SOMMERS: Congressman, in fact, obviously, the United States population has continued to increase and world population has expected —

SREENIVASAN: You know, what’s strange about that to me is it seemed like the entire exchange was scripted. That the head of the API at times was reading a response and then, I want to play a second clip here and then, I’ll ask you about both of them. And this is with Representative Porter from California and this is her kind of talking a little bit about the amount of available permitted land that already exists for oil and gas exploration versus opening up new lands. So, let’s take a look at that clip too.

REP. KATIE PORTER (D-CA): If each grain of rice were one acre, that would be 479 pounds of rice. The American Petroleum Institute even opposed pausing (ph) more leasing on our lands. They even sued to stop it. Because apparently, this acreage wasn’t enough.

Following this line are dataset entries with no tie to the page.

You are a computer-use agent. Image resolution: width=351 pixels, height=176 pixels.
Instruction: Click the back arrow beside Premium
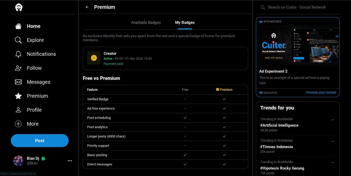pos(87,7)
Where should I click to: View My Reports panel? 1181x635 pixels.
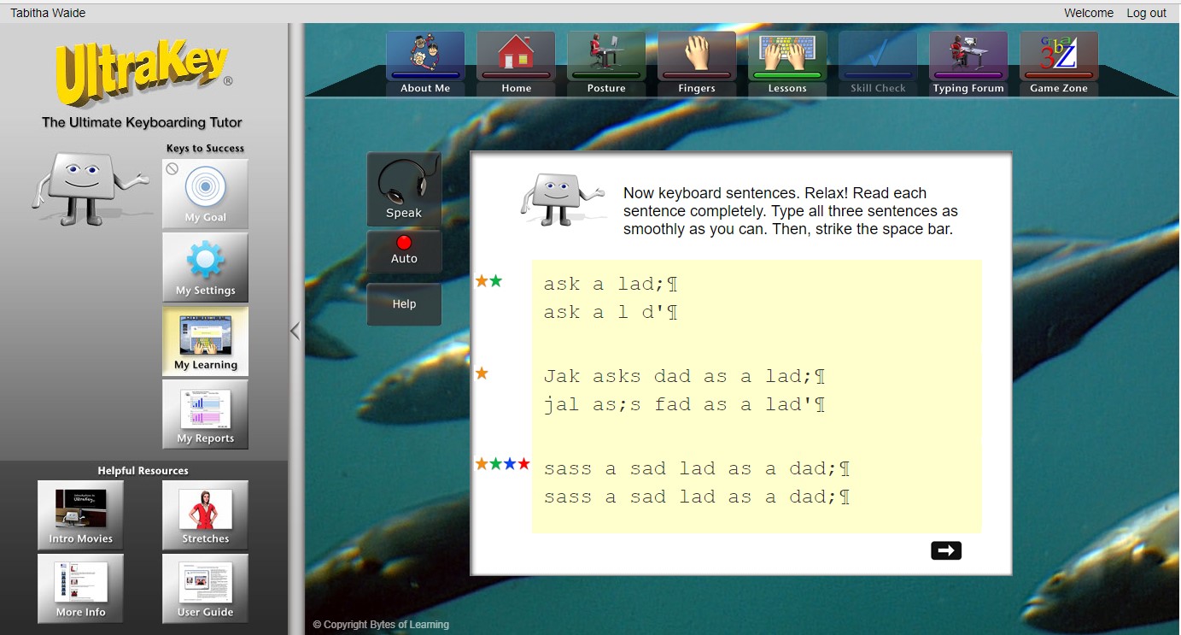(x=205, y=414)
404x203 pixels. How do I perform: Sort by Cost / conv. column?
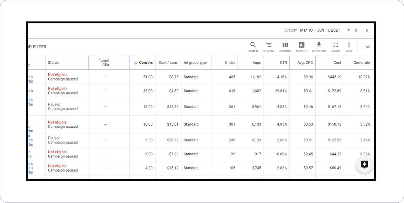tap(168, 63)
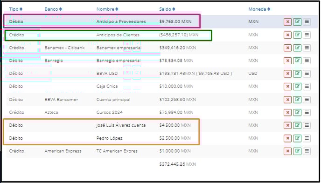This screenshot has height=183, width=321.
Task: Sort accounts by Saldo column
Action: pyautogui.click(x=167, y=9)
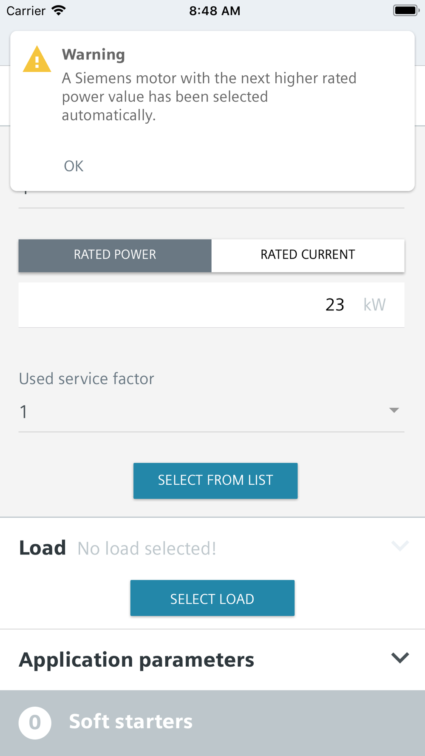Tap the Application parameters heading
Viewport: 425px width, 756px height.
click(136, 659)
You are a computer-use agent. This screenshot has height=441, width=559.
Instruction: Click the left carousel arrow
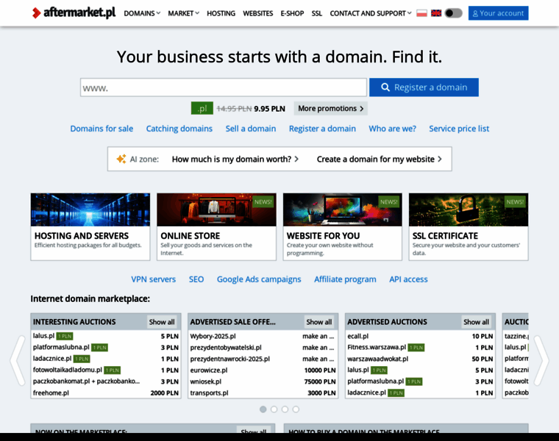(x=18, y=360)
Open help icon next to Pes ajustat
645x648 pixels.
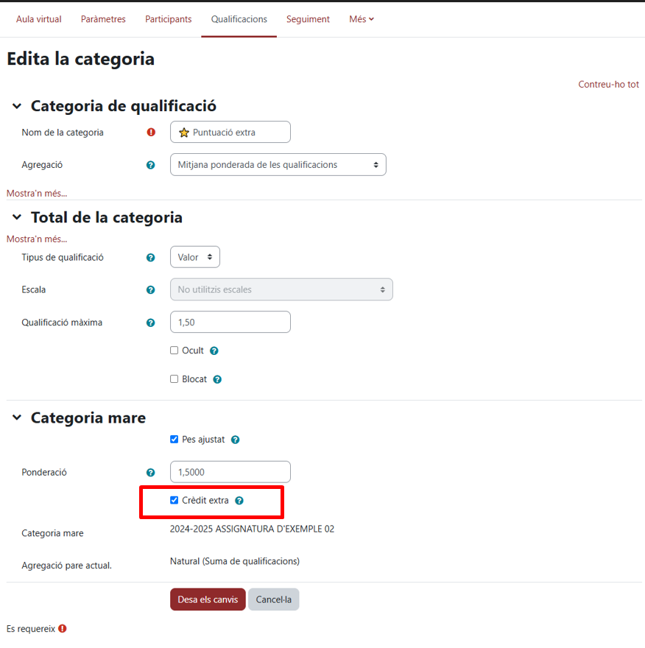coord(235,440)
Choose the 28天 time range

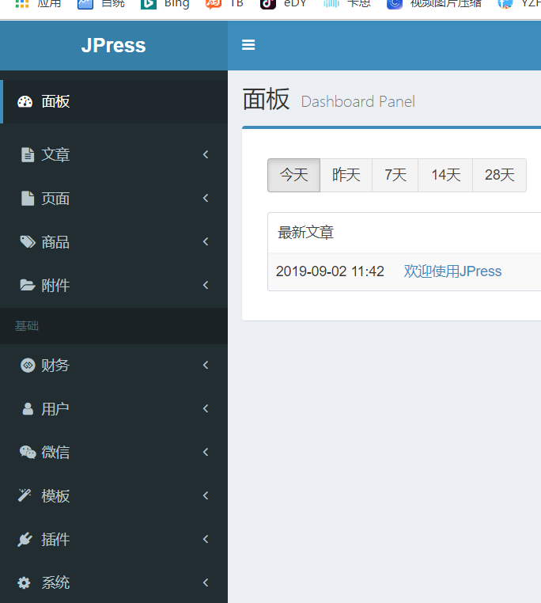pos(499,175)
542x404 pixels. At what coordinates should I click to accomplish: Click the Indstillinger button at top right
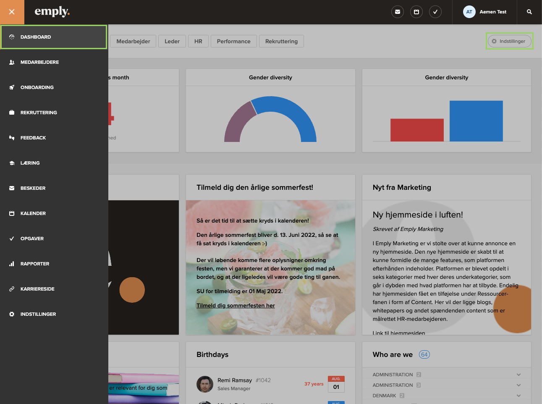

SREENIVASAN: Now, I’m a guy who appreciates props, a good prop, a good analogy to help people understand. But I want to ask, between those two kinds of examples, one kind of the scripting of things or pre-scripting on one side and then, really the props on the other, are we getting to a place where this is a little bit more just theater and that we’re not spending the time doing exactly what it was that you wanted to do which was hold the fossil fuel companies accountable for their role in disinformation?

KHANNA: You know, Hari, obviously, Representative Porter is very skilled interviewer and her clips often go viral. And it’s not unusual that members of Congress, staff sometimes give advance questions to a sympathetic witness or that takes place. But here’s the thing, if you look at the big tobacco hearings the night that they took place, the nightly news carried them, they carried clips. They actually didn’t carry the clip that became most relevant. It was by Senator Ron Wyden, who isn’t the flashiest guy. He was in the House at the time. And he asked them, is nicotine addictive, and they all said no. And the media didn’t even cover that, really, at the time it took place. It was only months later that documents came out and showed that that statement was a lie under oath and that’s what turned sentiment. So, it may be that one of the less flashy questions in that hearing is actually what is most consequential as we get more documents, as the investigation continues. It could be something like what Sarbanes asked. And it may not be right now what we think is the flashiest moment than long-term actually is the most substantive. I’m confident over the years that the investigation goes on, what will be most substantive are two questions, did these executives lie? And, two, what is the evidence of the — their support for third-party groups with misinformation?

SREENIVASAN: How long do you think this investigation lasts? I mean, is something that is dependent on how the — who controls the House after the midterms?

KHANNA: Sure, it is. I mean, we saw that in the dichotomy of the questions yesterday. But I think within a year, which is well before the next midterms, we can get a lot established. And there have been people waiting decades to finally understand what these executives were going to say under oath. This is going to advance a lot of their research. It’s going to advance the climate movement. We’re going to have a very detailed report with new documents that, I think, will help inform the public and this climate community about what these oil companies have been doing.

SREENIVASAN: Congressman Ro Khanna, thanks so much for joining us.

KHANNA: Hari, thanks for the in-depth to look at this.